◆ WHAT IS NEEDED: Using the records below, give again exactly the lines from the line that contains "Viewport: 1568px width, 312px height." through the line that contains "Click the Twittea", both ends included, and only those.

◆ MATERIAL TO PROCESS:
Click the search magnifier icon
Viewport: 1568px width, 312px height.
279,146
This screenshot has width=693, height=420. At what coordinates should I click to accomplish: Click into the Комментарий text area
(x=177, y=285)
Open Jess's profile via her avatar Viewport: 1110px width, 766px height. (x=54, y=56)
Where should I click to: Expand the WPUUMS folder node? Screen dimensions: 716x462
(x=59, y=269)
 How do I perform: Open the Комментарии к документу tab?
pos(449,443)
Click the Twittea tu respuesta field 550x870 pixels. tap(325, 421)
* * *
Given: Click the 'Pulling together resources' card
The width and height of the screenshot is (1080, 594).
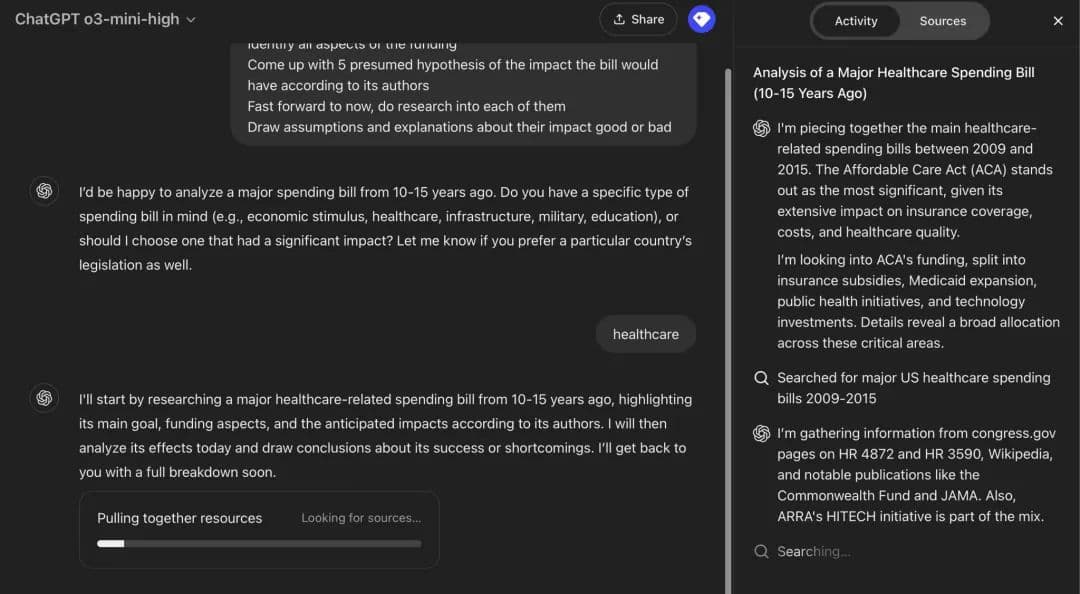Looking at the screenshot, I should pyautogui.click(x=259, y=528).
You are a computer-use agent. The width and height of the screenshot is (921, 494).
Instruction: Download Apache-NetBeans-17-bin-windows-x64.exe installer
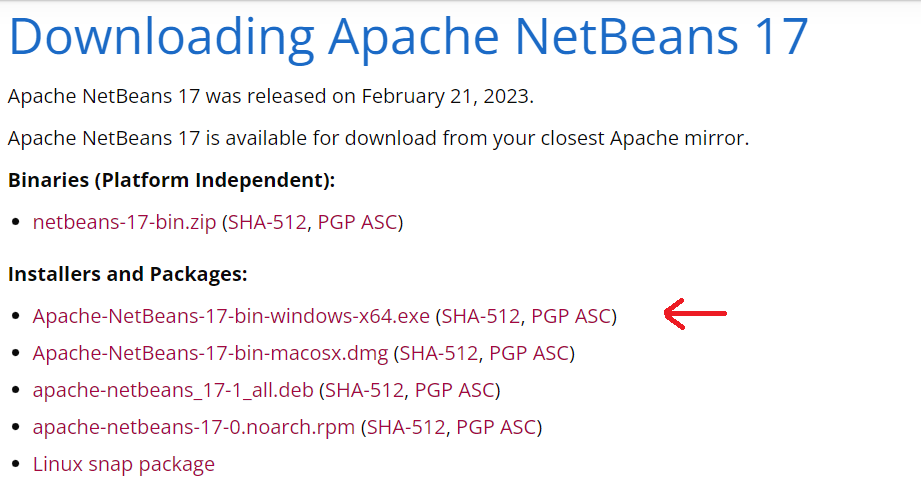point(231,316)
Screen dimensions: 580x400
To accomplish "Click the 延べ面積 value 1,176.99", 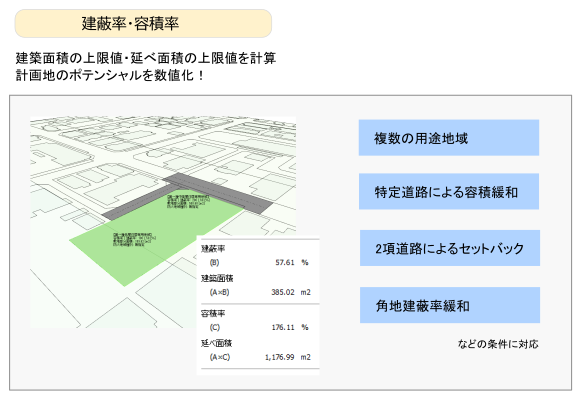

◆ RESPONSE TO THIS EXERCISE:
Viewport: 1568px width, 312px height.
279,146
This screenshot has width=693, height=420. At what coordinates should I click to accomplish: Click into the Комментарий text area
(x=177, y=285)
Open Jess's profile via her avatar Viewport: 1110px width, 766px height. (x=54, y=56)
Where should I click to: Expand the WPUUMS folder node? Screen dimensions: 716x462
(x=59, y=269)
 How do I perform: Open the Комментарии к документу tab?
pos(449,443)
Click the Twittea tu respuesta field 550x870 pixels. tap(325, 421)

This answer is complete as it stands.